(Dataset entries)
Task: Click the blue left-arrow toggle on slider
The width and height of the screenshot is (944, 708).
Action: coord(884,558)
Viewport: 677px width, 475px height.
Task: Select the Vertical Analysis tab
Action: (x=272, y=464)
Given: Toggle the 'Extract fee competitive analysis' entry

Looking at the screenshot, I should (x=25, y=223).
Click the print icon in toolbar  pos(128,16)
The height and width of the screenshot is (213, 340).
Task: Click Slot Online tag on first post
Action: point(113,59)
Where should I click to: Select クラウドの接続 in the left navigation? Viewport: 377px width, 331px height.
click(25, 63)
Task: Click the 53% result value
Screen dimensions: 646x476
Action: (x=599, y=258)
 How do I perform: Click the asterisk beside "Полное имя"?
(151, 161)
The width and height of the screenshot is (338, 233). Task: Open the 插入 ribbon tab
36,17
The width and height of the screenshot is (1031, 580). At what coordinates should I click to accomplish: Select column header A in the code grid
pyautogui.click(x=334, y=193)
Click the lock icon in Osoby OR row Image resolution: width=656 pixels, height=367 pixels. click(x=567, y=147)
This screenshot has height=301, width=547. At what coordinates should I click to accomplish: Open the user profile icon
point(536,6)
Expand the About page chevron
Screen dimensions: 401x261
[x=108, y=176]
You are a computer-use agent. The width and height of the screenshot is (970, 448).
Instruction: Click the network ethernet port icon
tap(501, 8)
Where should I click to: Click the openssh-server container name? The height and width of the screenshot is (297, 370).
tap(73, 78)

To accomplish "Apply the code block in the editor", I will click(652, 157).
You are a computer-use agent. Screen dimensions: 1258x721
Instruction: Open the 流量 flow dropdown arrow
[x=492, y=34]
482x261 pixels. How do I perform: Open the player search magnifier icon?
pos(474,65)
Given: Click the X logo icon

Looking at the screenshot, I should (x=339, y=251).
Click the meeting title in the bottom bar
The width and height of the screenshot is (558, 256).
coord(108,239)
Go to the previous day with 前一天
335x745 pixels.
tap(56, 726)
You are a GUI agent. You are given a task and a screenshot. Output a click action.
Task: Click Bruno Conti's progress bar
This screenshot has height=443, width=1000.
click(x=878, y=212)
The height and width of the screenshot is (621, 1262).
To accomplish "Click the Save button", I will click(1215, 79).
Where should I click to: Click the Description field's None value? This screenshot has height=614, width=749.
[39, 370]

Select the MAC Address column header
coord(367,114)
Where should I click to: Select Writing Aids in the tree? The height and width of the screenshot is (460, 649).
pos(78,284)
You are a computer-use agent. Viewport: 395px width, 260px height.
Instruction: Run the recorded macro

■ **Try it**:
From the entries, report every line in which the string "will" occurs.

■ **Answer**:
To accomplish "Apply the code block in the editor", I will click(652, 157).
To accomplish "Click the Save button", I will click(1215, 79).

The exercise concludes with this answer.